Over the course of four decades, this hobby evolved into a monumental corpus: more than 150,000 Kannada words paired with 240,000 English definitions, complete with parts of speech, phonetic notations, and etymological notes.
“Just thinking about someone spending four decades relentlessly pursuing one single project is beyond inspiring,” Kamath wrote in his post, capturing the raw dedication that turned Krishna’s bedroom desk into a linguistic goldmine.
The unlikely bridge between Krishna’s passion and the digital age came via Zerodha’s CTO, Kailash Nath.
In 2016, Nath, himself a Kannada enthusiast, pitched the idea of digitizing Krishna’s Word document to Kamath.
True to Zerodha’s ethos of reinvesting profits into public good through its Rainmatter Foundation, Kamath greenlit the project without hesitation.
By 2019, after parsing ASCII text into Unicode, structuring data in Excel, and building a custom search engine, Alar bloomed online at Alar.ink.
The name? A poetic Kannada word for “to bloom,” drawn straight from Krishna’s own entries.
A Major Upgrade After Five Years
Fast-forward to today: Alar marks its fifth anniversary not with cake, but with code.
Kamath announced a “major update” that supercharges the site’s speed, making searches snappier for its 200,000+ monthly visitors, up from lakhs in earlier reports.
Behind the scenes, Nath has refined DictPress, the open-source WordPress plugin that powers Alar and similar tools, such as the Malayalam-English Olam dictionary.
This tech stack now abstracts tokenization for any language, enabling phonetic searches (e.g., typing “hesaru” to find ಹೆಸರು) via integrations like Varnam.
GitHub activity confirms the momentum: The alar-dict repository saw updates as recent as November 30, 2025, with the core data licensed under the Open Database License (ODbL) for unrestricted reuse.
Krishna, now in his twilight years, continues contributing entries, ensuring Alar’s corpus grows organically.

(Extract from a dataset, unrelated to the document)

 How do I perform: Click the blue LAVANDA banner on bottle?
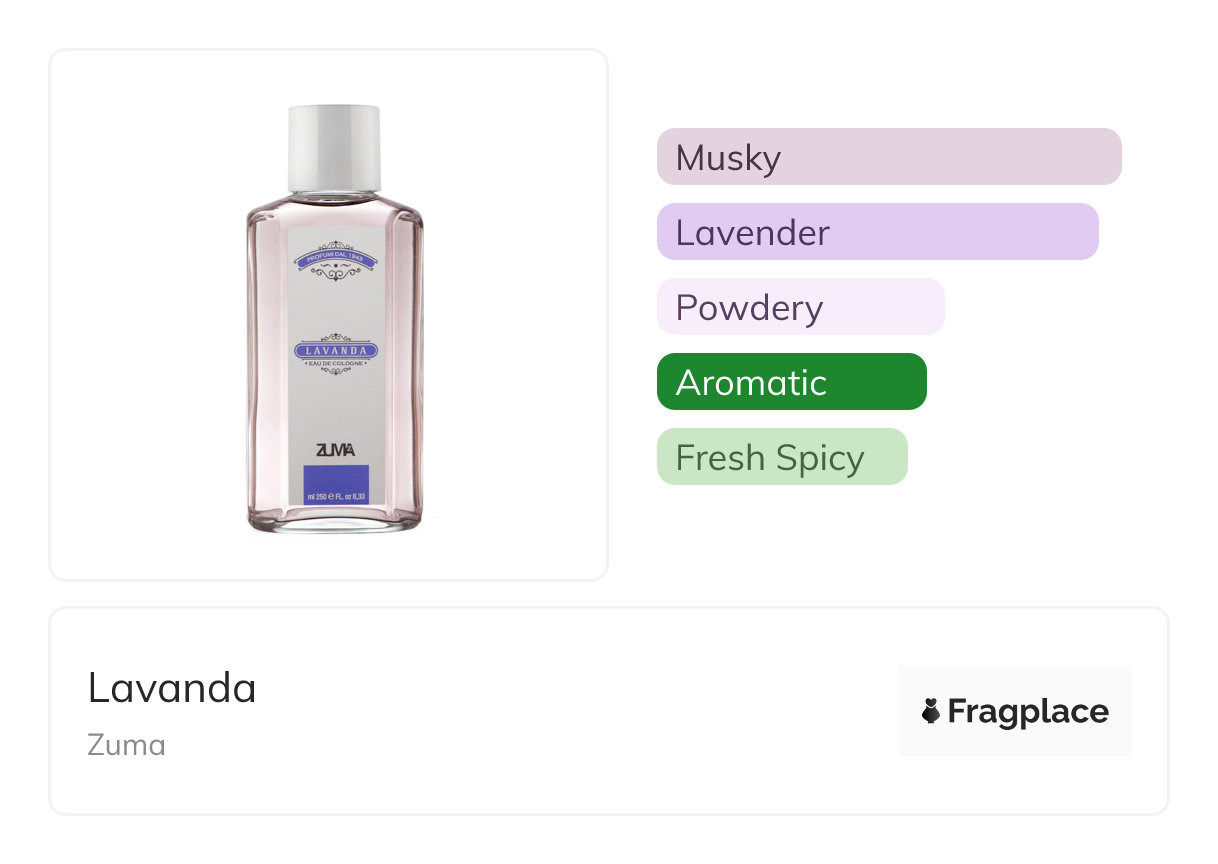(335, 351)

Why This Matters Beyond Words
At first glance, a stockbroker championing dictionaries feels absurd, as Kamath admits.
However, dig deeper, and it is a masterclass in cross-domain impact.
Zerodha, India’s largest retail brokerage with over 10 million clients, has long prioritized education over ads, pouring resources into literacy via Rainmatter.
Alar exemplifies this: it is not just a tool, but a cultural preserver for Kannada, one of India’s 22 scheduled languages spoken by 45 million people.
Insights from users highlight its reach.
An Indic language researcher told Kamath that Alar has become “an important resource in US academia for Kannada and South Asian language studies.”
On Reddit, Bangalore locals praise its minimalist interface for self-learning, while educators use it to teach bilingual kids.
In an era of AI-driven translations, Alar’s human-curated depth offers authenticity, as it avoids nuanced idioms that Google Translate often mangles.
This is not charity; it is strategic foresight.
As India pushes digital inclusion, tools like Alar combat the English bias in tech, empowering regional voices.
Zerodha’s involvement, from grants to Krishna via KaGaPa (a Kannada digitization nonprofit) to Nath’s coding marathons, demonstrates how businesses can amplify the efforts of unsung heroes.
For linguists or dictionary dreamers, Kamath’s call-to-action rings clear: Dive into DictPress on GitHub.
It is a blueprint for your own “bloom.”
As Krishna’s work endures, so does a reminder that true innovation often starts with one person’s quiet obsession, amplified by unlikely allies.